## [EXERCISE]
Retype the lines from the one containing "Open the User Manager sidebar icon" through the last line of the entries below, exactly and in full, omitting every image.

## [RECORDED INFORMATION]
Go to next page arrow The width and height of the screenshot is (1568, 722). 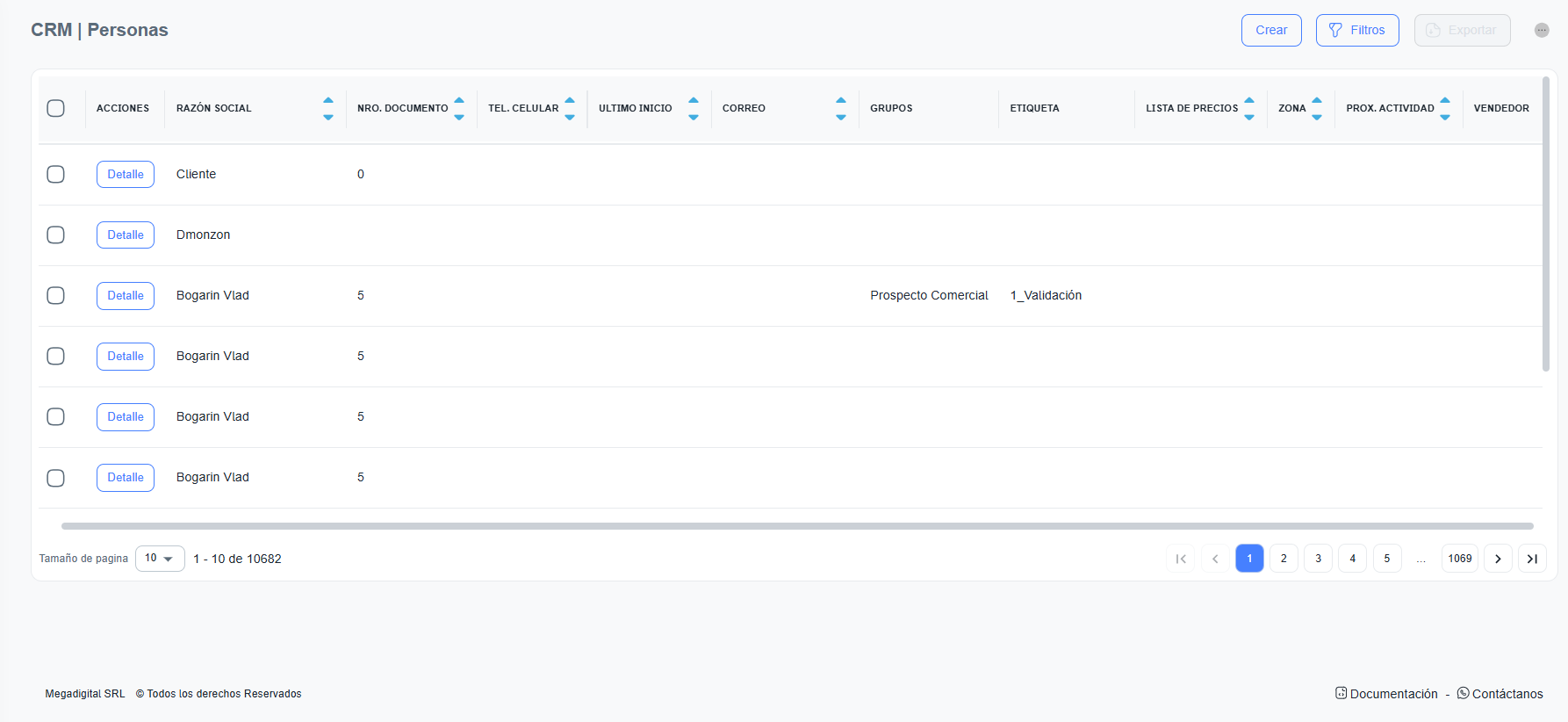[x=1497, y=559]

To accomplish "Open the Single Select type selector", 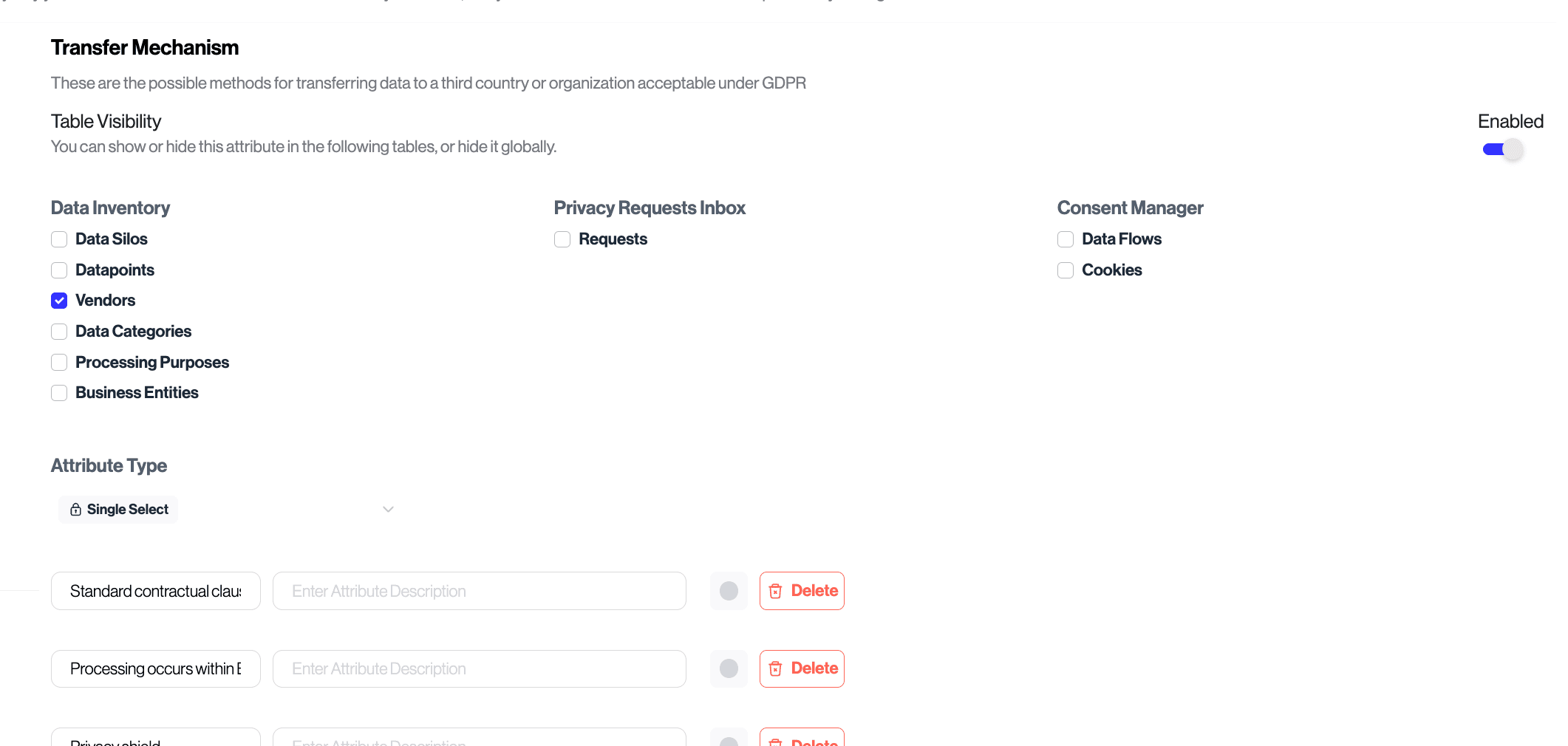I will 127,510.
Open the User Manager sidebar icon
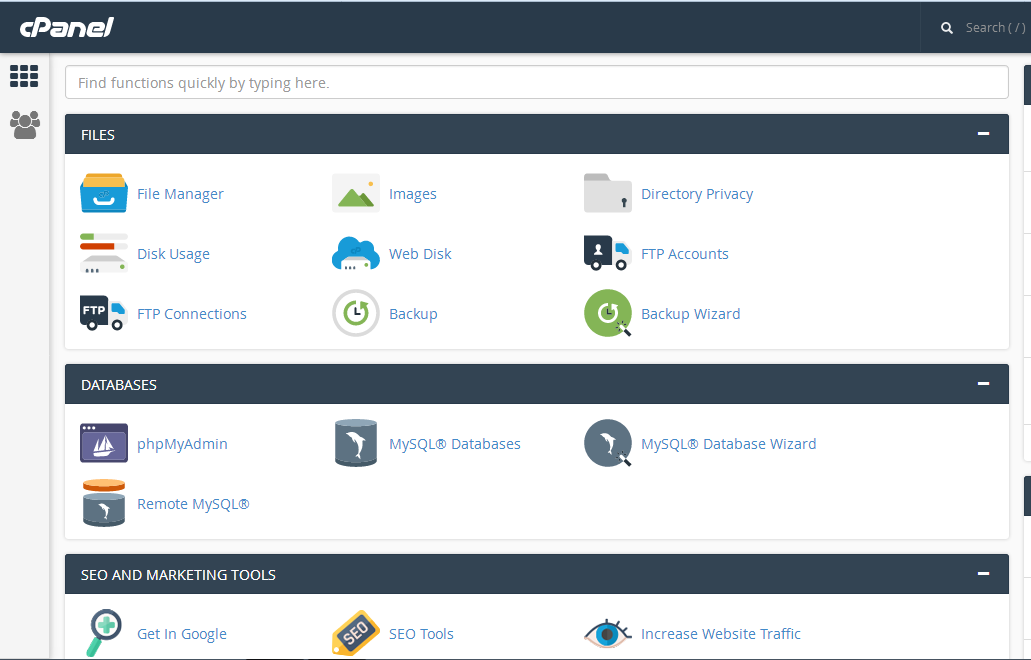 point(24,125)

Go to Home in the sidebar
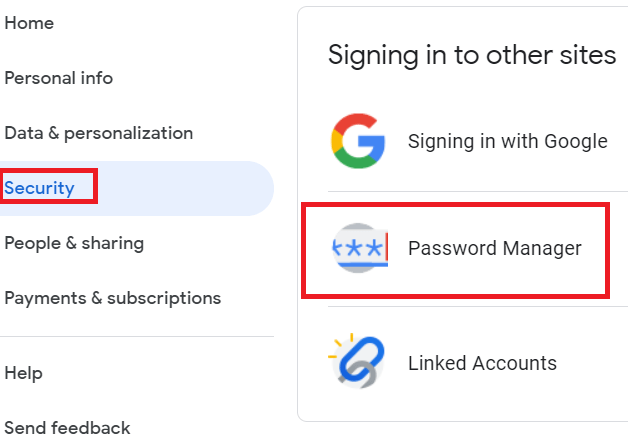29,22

## [RESPONSE TO THE EXERCISE]
Open the User Manager sidebar icon
 point(24,125)

Go to Home in the sidebar
29,22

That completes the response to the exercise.